Supplied text =

We deleted the crashing pod, it restarted with the new probe config, and MongoDB was back within 30 seconds.

2. The Domain on clientHold

Even after MongoDB recovered, the site was still unreachable. ERR_NAME_NOT_RESOLVED — DNS wasn’t resolving at all.

The cluster was healthy. Ingress was healthy. The ELB was healthy. dig @8.8.8.8 puzzle.kidsgamesapp.com returned the correct IPs. But browsers couldn’t reach it.

Domain Status: clientHold https://icann.org/epp#clientHold

Amazon Registrar had placed kidsgamesapp.com on hold because the registrant email address wasn’t verified. clientHold completely disables DNS for the entire domain — not just one subdomain, but everything. puzzle., argocd., grafana., the marketing site. All of it, gone.

The fix: verify the email in the Route53 Registered Domains console. DNS propagated within minutes after that.

Why We Didn’t Get Notified

Here’s where it gets embarrassing. We already had AlertManager configured to send emails via AWS SES. We even had a Watchdog alert that fires constantly to prove the pipeline is working.

The alerts were firing. AlertManager was trying to send them. But every attempt failed:

554 Message rejected: Email address is not verified.

Goal 1 = In the outage write-up, why did Amazon Registrar put kidsgamesapp.com on hold?
Goal 2 = Extend the outage write-up, picking up right after its final line.
The items after this write-up have no connection to it.

Material supplied =
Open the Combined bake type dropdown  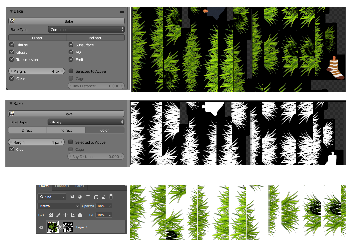tap(86, 29)
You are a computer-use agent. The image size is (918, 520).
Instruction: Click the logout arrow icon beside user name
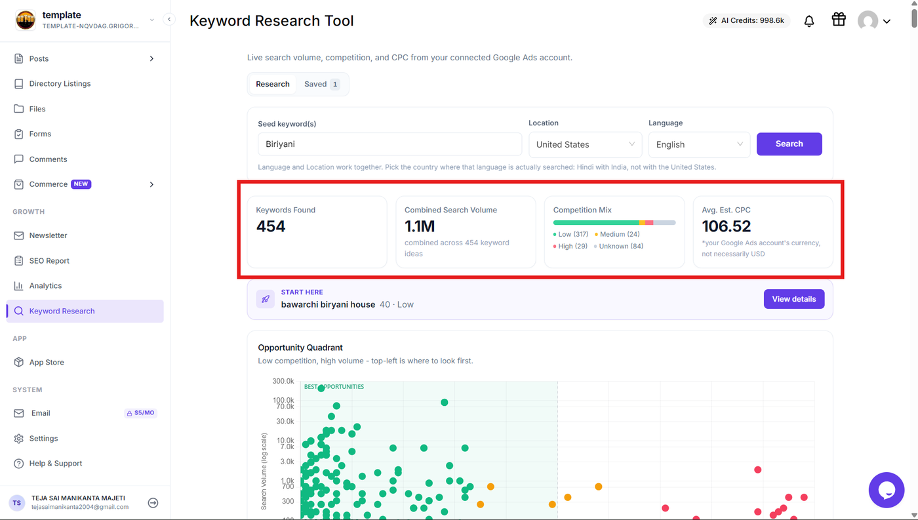tap(153, 503)
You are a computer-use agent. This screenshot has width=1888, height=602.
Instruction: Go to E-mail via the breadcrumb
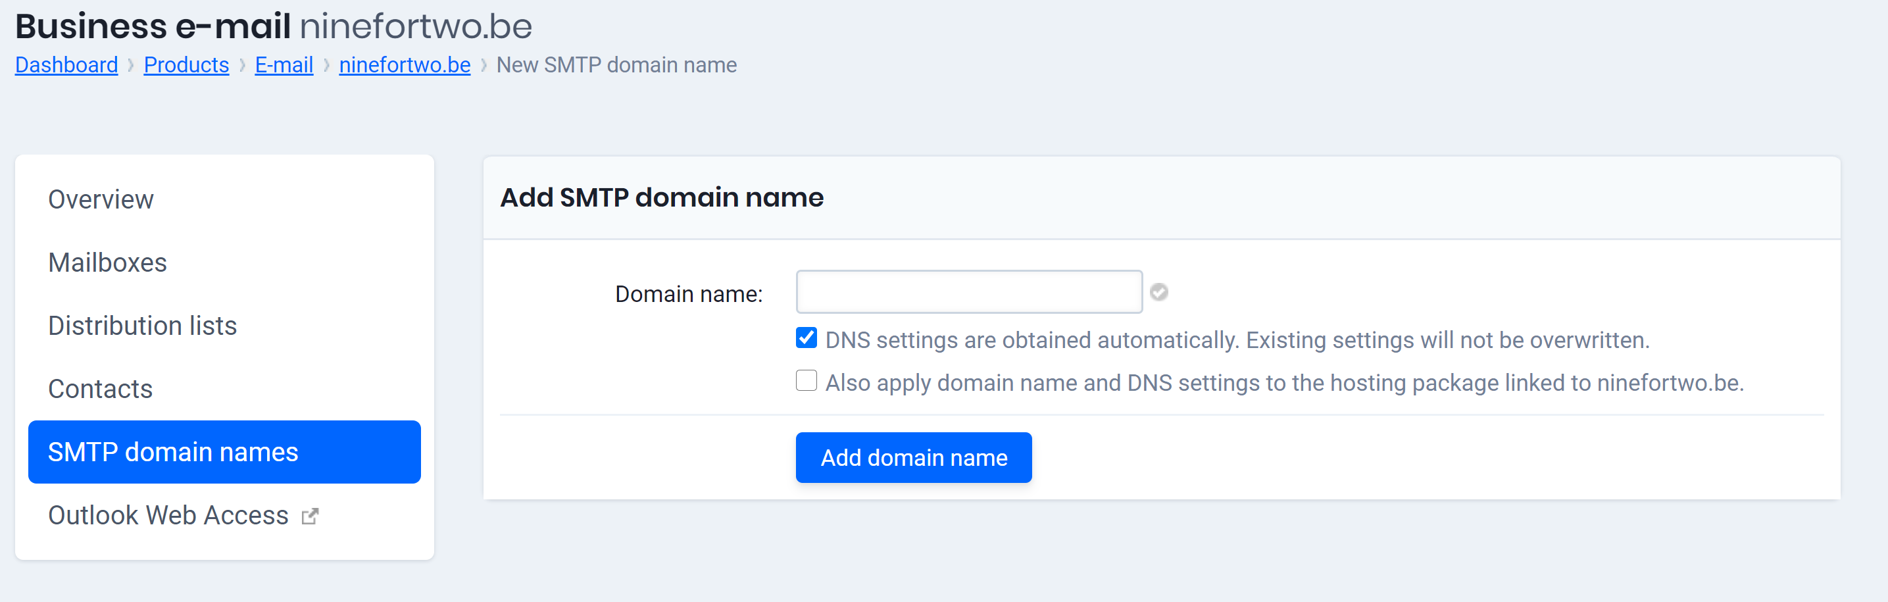284,65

Right answer 1 = The registrant email address had not been verified.

Right answer 2 =
The following identities failed the check in region US-EAST-1: admin@kidsgamesapp.com

AWS SES runs in sandbox mode by default. In sandbox, you can only send email to addresses you’ve explicitly verified as identities — even if you’re the one receiving them. Our AlertManager was sending to admin@kidsgamesapp.com, which forwards to my Gmail via ImprovMX, but SES didn’t know that. From SES’s perspective, admin@kidsgamesapp.com was unverified.

The fix: verify admin@kidsgamesapp.com as an SES identity. Since ImprovMX forwards it to my Gmail, the verification email landed there and I clicked the link.

aws ses verify-email-identity \
  --email-address admin@kidsgamesapp.com \
  --region us-east-1

Within a minute of verifying, AlertManager drained its retry queue and level=INFO msg="Notify success" started appearing in the logs.

What We Built: Uptime Monitoring

With the immediate fires out, it was time to make sure we’d catch the next one. The gap was clear: we had no probe that checked whether the site was actually reachable from end to end.

The Stack

Our monitoring platform is built on kube-prometheus-stack — the battle-tested Helm chart that bundles Prometheus, Grafana, AlertManager, and all the Kubernetes-specific exporters. It runs in an observability namespace alongside Loki (log aggregation) and Promtail (log shipping from every pod).

What we were missing was Prometheus Blackbox Exporter — a separate exporter that probes external endpoints and exposes the results as Prometheus metrics.

Blackbox Exporter

The Blackbox Exporter is dead simple: you give it a URL and an HTTP module, it probes it, and publishes a probe_success metric (1 = up, 0 = down) along with response time, TLS expiry, HTTP status code, and more.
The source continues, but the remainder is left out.